## 10.2 Classes of Feature Selection Methodologies

Feature selection mythologies fall into three general classes: intrinsic (or implicit) methods, filter methods, and wrapper methods. Intrinsic methods have feature selection naturally incorporated with the modeling process. Whereas filter and wrapper methods work to marry feature selection approaches with modeling techniques. The most seamless and important of the three classes for reducing features are intrinsic methods. Some examples include:

Tree- and rule-based models. These models search for the best predictor and split point such that the outcomes are more homogeneous within each new partition (recall Section 5.7). Therefore if a predictor is not used in any split, it is functionally independent of the prediction equation and has been excluded from the model. Ensembles of trees have the same property, although some algorithms, such as random forest, deliberately force splits on irrelevant predictors when constructing the tree. This results in the over selection of predictors (as shown below).
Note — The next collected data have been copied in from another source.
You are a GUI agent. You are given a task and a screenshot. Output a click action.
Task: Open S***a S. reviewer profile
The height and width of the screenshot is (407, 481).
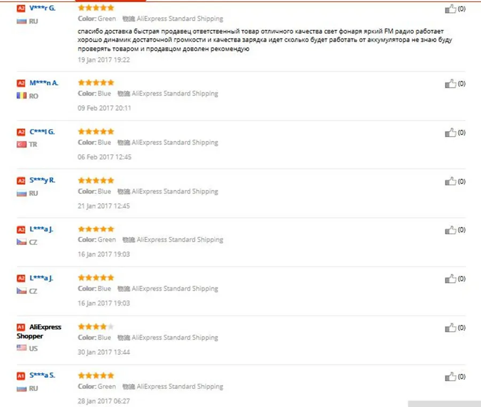pos(42,375)
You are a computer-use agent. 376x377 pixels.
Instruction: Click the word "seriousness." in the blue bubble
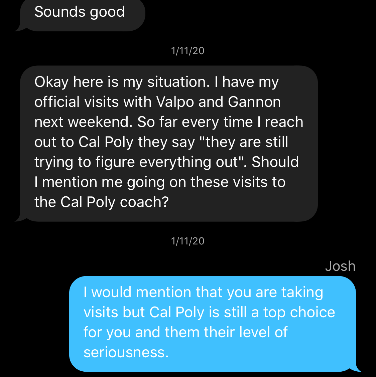(126, 352)
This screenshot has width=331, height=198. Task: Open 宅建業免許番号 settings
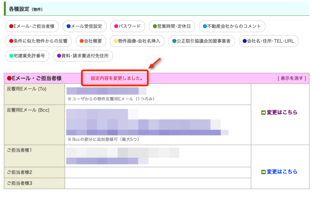(x=27, y=56)
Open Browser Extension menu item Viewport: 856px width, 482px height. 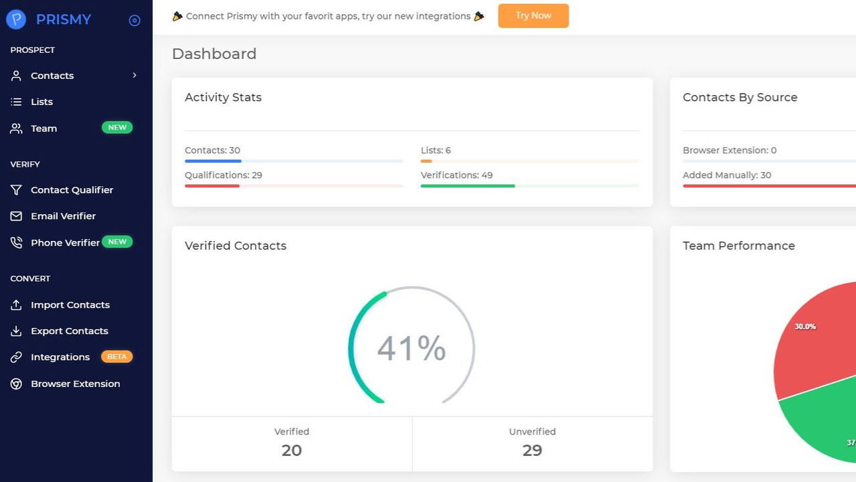pyautogui.click(x=75, y=384)
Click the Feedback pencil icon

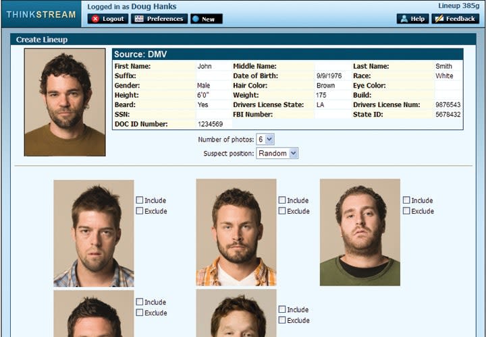click(x=439, y=19)
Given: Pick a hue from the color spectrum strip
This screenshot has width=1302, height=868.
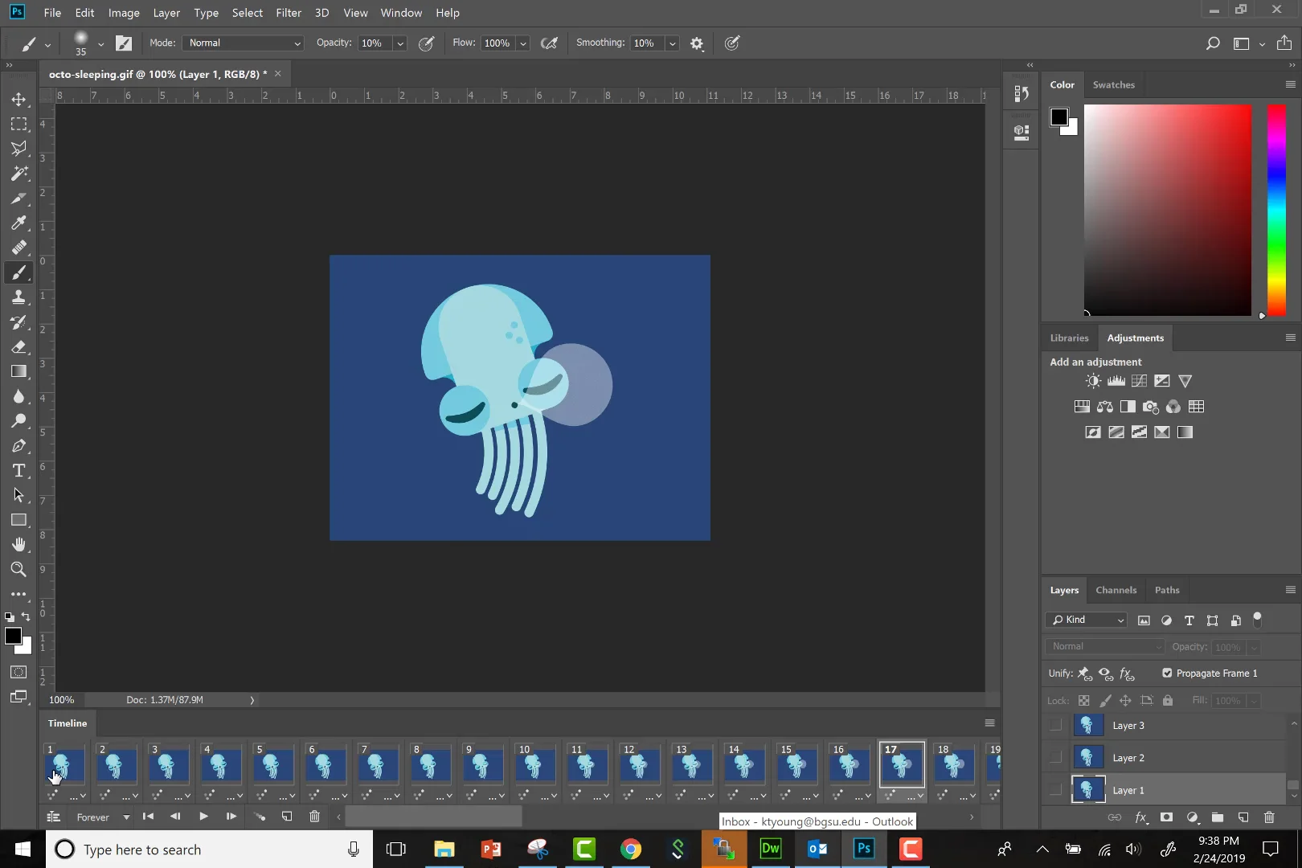Looking at the screenshot, I should pos(1276,209).
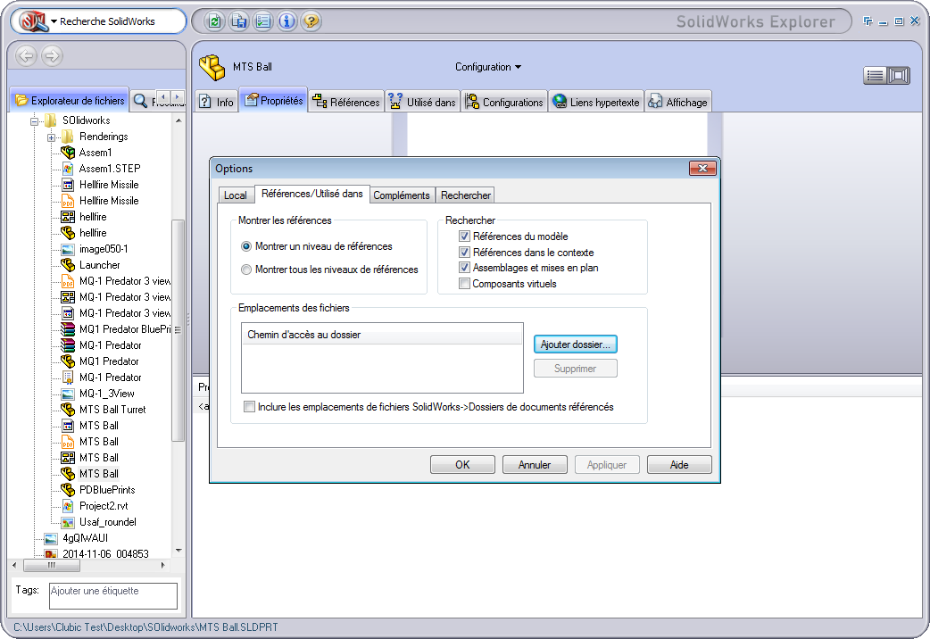930x639 pixels.
Task: Click the blue info icon in top toolbar
Action: 286,21
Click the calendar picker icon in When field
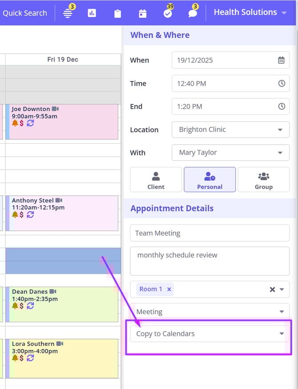Viewport: 298px width, 389px height. pos(281,60)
Multivariate adaptive regression spline (MARS) models. These models create new features of the data that involve one or two predictors at a time (Section 6.2.1). The predictors are then added to a linear model in sequence. Like trees, if a predictor is not involved in at least one MARS feature, it is excluded from the model.

Regularization models. The regularization approach penalizes or shrinks predictor coefficients to improve the model fit. The lasso (Section 7.3) uses a type of penalty that shrinks coefficients to absolute zero. This forces predictors to be excluded from the final model.
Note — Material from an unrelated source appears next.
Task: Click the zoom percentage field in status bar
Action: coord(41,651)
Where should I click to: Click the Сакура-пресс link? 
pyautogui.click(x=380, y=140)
The advantage of implicit feature selection methods is that they are relatively fast since the selection process is embedded within the model fitting process; no external feature selection tool is required. Also, implicit methods provide a direct connection between selecting features and the *objective function*. The objective function is the statistic that the model attempts to optimize (e.g. the likelihood in generalized linear models or the impurity in tree-based models). The direct link between selection and modeling objective makes it easier to make informed choices between feature sparsity and predictive performance.

The main downside to intrinsic feature selection is that it is model-dependent. If the data are better fit by a non-intrinsic feature selection type of model, then predictive performance may be sub-optimal when all features are used. In addition, some intrinsic models (like single tree models) use a *greedy* approach to feature selection. Greedy approaches usually identify a narrow set of features that have sub-optimal predictive performance. A more detailed discussion of this problem appears later in this chapter.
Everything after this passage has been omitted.